Grade – 3, SAH and managemnet- in neo hospital, noida,

Grade – 3, SAH and managemnet

Introduction:

Mrs. X, a 63-year-old female, was admitted to the hospital with complaints of sudden onset severe headache, vomiting, and decreased consciousness level. The initial examination revealed signs of subarachnoid hemorrhage (SAH) with a ruptured anterior communicating artery (ACOM) aneurysm and a large frontal hematoma. She had a medical history of coronary artery disease (CAD), hypertension (HTN), and chronic obstructive pulmonary disease (COPD). Dr. Rajiv Motiani, a neurologist with over 30 years of experience, was consulted for the patient’s further management. This case study aims to highlight Dr. Motiani’s contribution and dedication to the patient’s care.

Initial Assessment:

Upon admission, Mrs. X was immediately shifted to the ICU, and treatment was initiated as per standardized protocol. All necessary investigations were carried out, including a non-contrast CT (NCCT) scan of the head, which showed a metallic artifact in the supraclinoid on the left of midline with dense beam hardening artifacts (post aneurysmal coiling). Intraparenchymal hematoma with perifocal edema was seen parasagittally in the left frontal lobe, along with subarachnoid hemorrhage. Intraventricular extension of hematoma was seen in the occipital horns of both lateral ventricles. The rest of the brain parenchyma showed a normal sulcogyral pattern and attenuation. Basal ganglia and thalami were normal, and there was no midline shift or bony injury noted.

Treatment:

Dr. Nischint Jain, a neurointerventionist, was consulted for the patient’s grade 3 SAH, post-coiling, and frontal hematoma. Dr. Jain’s recommendations were followed accordingly. Mrs. X underwent aneurysmal coiling under general anesthesia on 07.04.2023. Post-operatively, she was shifted back to the ICU for further monitoring and management. Mrs. X was managed with strict blood pressure control, antiepileptics, and other supportive measures. She was kept on oxygen support to maintain her oxygen saturation levels. She was also started on prophylactic antibiotics and deep vein thrombosis (DVT) prophylaxis. The patient responded well to the management given, and her consciousness level gradually improved.

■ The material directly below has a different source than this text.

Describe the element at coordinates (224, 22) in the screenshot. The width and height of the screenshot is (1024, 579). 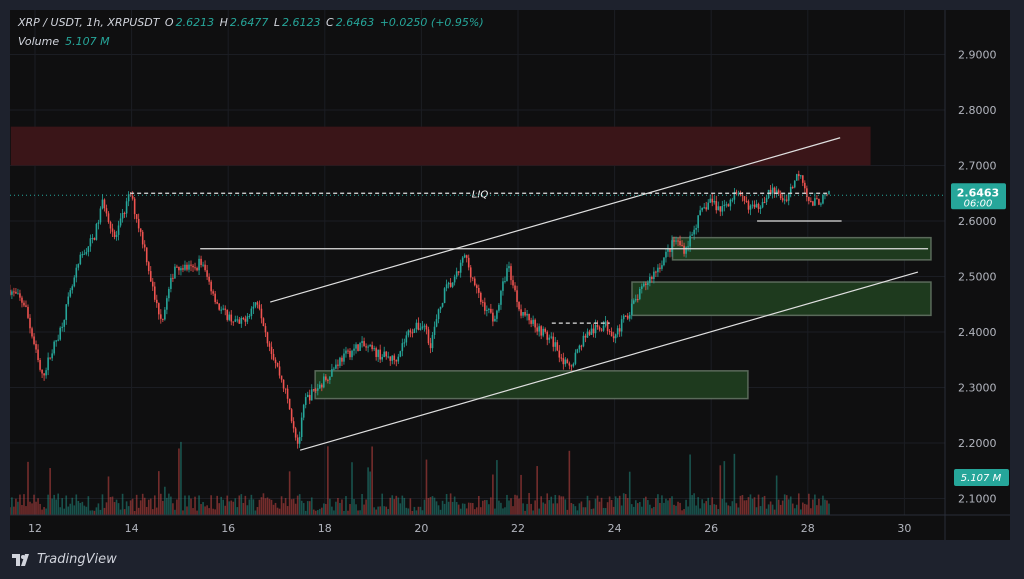
I see `high-label: H` at that location.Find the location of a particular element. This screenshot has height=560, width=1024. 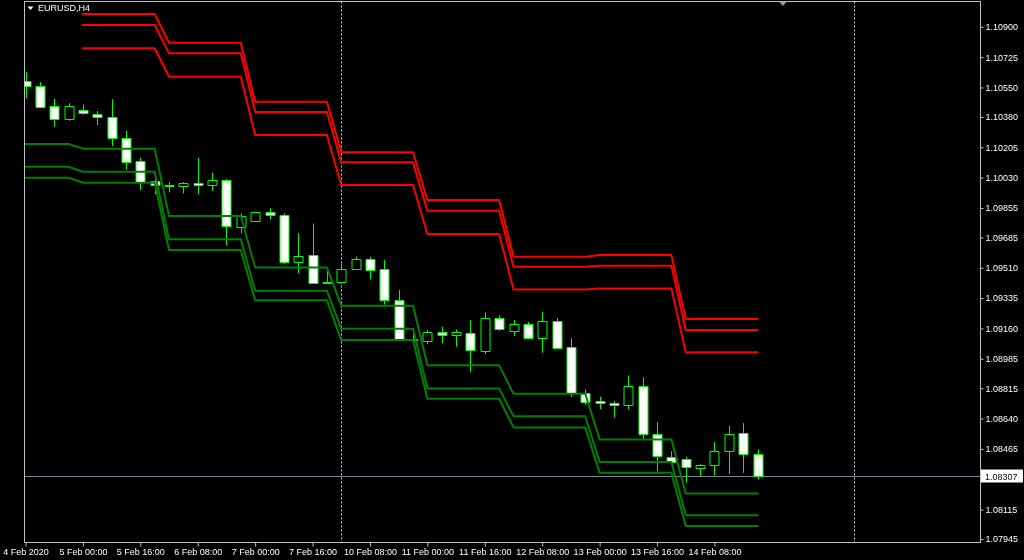

y-tick-label: 1.09335 is located at coordinates (1002, 298).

Management of Comorbidities:

Mrs. X had a medical history of CAD, HTN, and COPD. Dr. Motiani and his team monitored her vital signs closely and managed her comorbidities accordingly. Her blood pressure was controlled with intravenous (IV) antihypertensives. She was started on nebulization and inhalation therapy for her COPD. Her cardiac status was monitored closely, and appropriate measures were taken to prevent any complications. Dr. Hardik, a gastroenterologist, was consulted for the deranged liver function tests. He advised HbsAG, anti-HCV, IgM anti-HAV/HEV, and repeat LFT to be done. Her CBC and KFT were monitored on a routine daily basis.

Discharge:

Mrs. X responded well to the treatment given, and her neurological status improved. After the necessary investigations and treatment, Dr. Motiani deemed her fit for discharge. She was advised to follow up with her regular medications for CAD, HTN, and COPD. She was also advised to follow up with her neurologist regularly for further management of the SAH and hematoma. She was advised to avoid any strenuous physical activity, avoid driving for a few weeks, and to follow up with her physician immediately in case of any recurrence of symptoms.